Regulation of growth plate function.Note extracellular fluid is listed as a factor and extracellular fluid flow can be modified by LSJL.

This page lists genes that cause mutations to linear growth.  This page lists other mutations and their effects on stature.

“the vast majority of children with short stature do not have a well-substantiated defect in the GH–IGF-1 axis.”

“Many new genes have been identified that, when mutated, result in short stature or tall stature, the majority of which do not participate in the GH–IGF-1 system”

“Estrogen has complex effects on the growth plate, not only altering growth rate, but also accelerating the loss of progenitor cells in the resting zone and thereby speeding up the developmental program of growth plate senescence, which causes early cessation of growth”

“tumour necrosis factor, IL-1β and IL-6 act directly on growth plate cartilage to suppress bone growth”

“fairly low doses of ionizing radiation, such as a single dose of 10 Gy, can impair longitudinal growth. Mechanical compression across the growth plate also impairs the elongation of bones, which is partly due to decreased enlargement of hypertrophic chondrocytes.”<-Chondrocyte hypertrophy size increases due to lsjl.

“FGFR-3 signalling negatively regulates growth by decreasing proliferation in the proliferative zone, decreasing production of the extracellular matrix, accelerating the onset of hypertrophic differentiation and decreasing the size of the hypertrophic chondrocytes”

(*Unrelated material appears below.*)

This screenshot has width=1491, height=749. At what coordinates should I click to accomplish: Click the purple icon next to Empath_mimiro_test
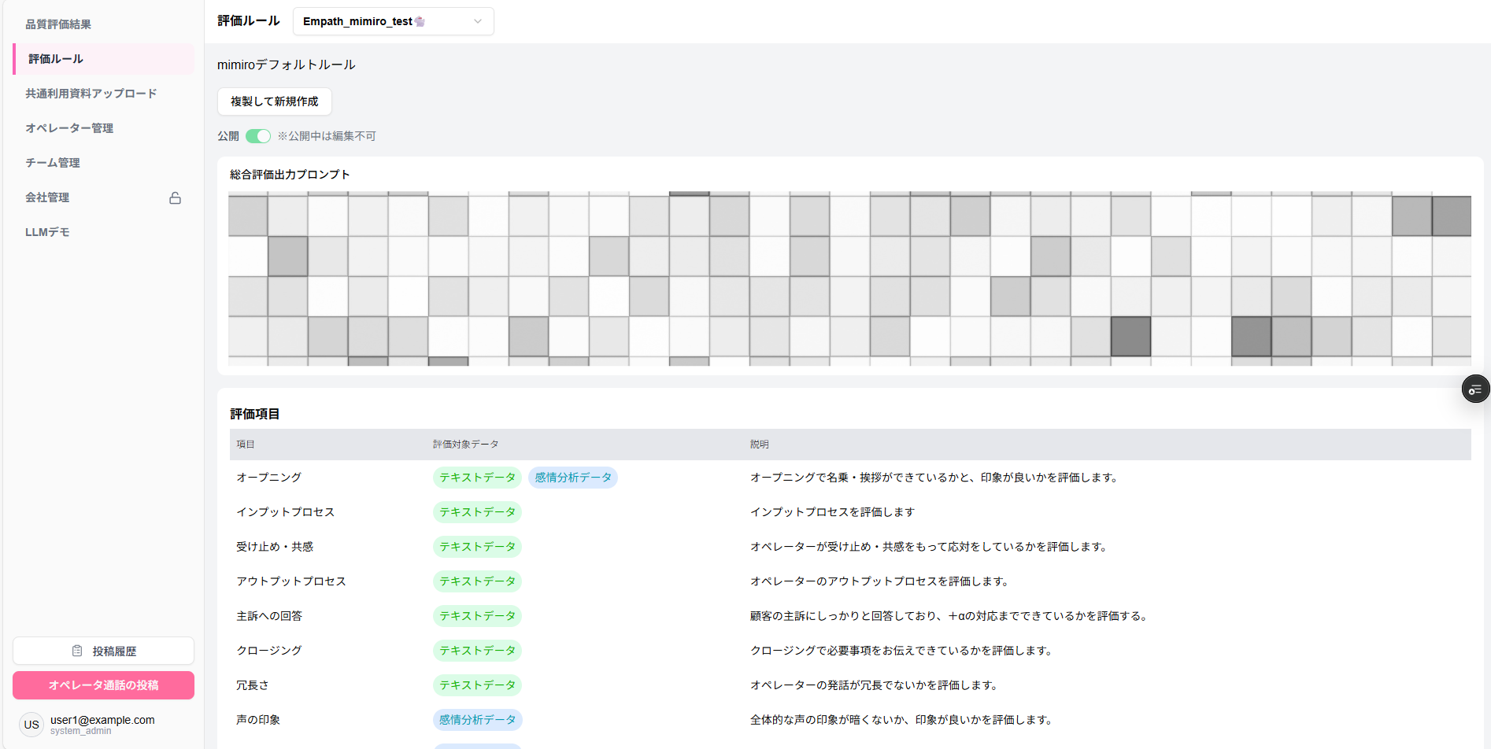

“~2% of children who present with idiopathic short stature have mutations in NPR2, Conversely, overexpression of CNP or activating mutations in NPR2 result in tall stature.”

” Binding of CNP to NPR2 stimulates the guanylyl cyclase activity of the receptor, thereby increasing synthesis of cGMP, which activates the type II cGMP-dependent protein kinase”

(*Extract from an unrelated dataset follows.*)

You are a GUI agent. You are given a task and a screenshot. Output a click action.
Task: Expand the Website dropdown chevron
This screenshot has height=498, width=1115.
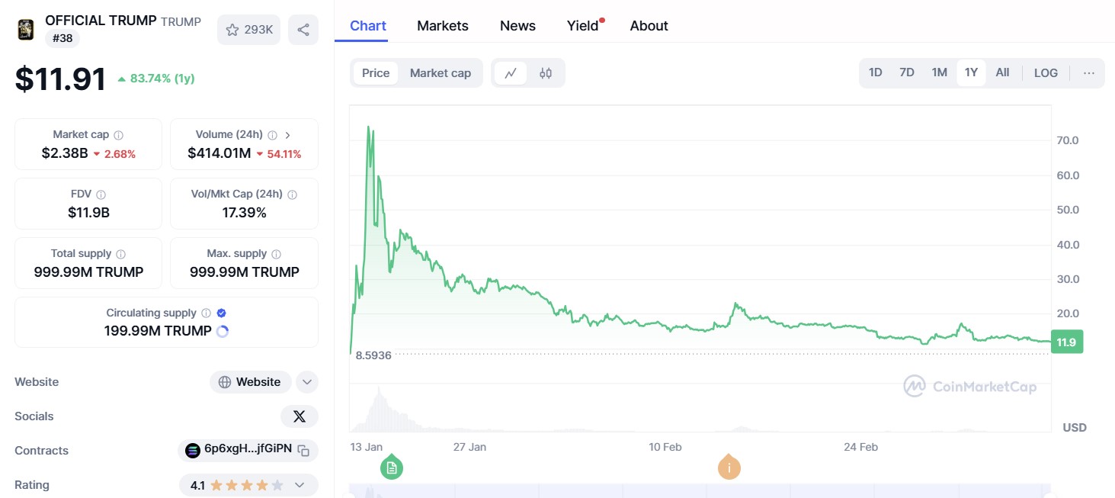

“Of individuals presenting with idiopathic short stature, 2–15% have mutations in SHOX, with the exact percentage depending on the study. Conversely, increased copies of SHOX are associated with tall stature in individuals with Klinefelter syndrome and other types of sex chromosome aneuploidy”

“Sotos syndrome (characterized by tall stature) is associated with decreased activity of the Ras–MAPK pathway.”

“Ras, a small GTPase, signals via MAPK cascades to phosphorylate numerous cytoplasmic and nuclear proteins, regulating cell proliferation and differentiation.”

“heterozygous mutations in DNA methyltransferase 3A (DNMT3A) cause tall stature, a distinctive facial appearance and intellectual disability.”

“heterozygous mutations in EZH2, which encodes an enzyme that specifically methylates lysine residue 27 of histone 3 (H3K27, which is associated with transcriptional repression), are associated with Weaver syndrome (characterized by prenatal and postnatal overgrowth and a markedly advanced bone age).”

There’s a lot more covered in the study than I mentioned here.  The full study is worthwhile to read.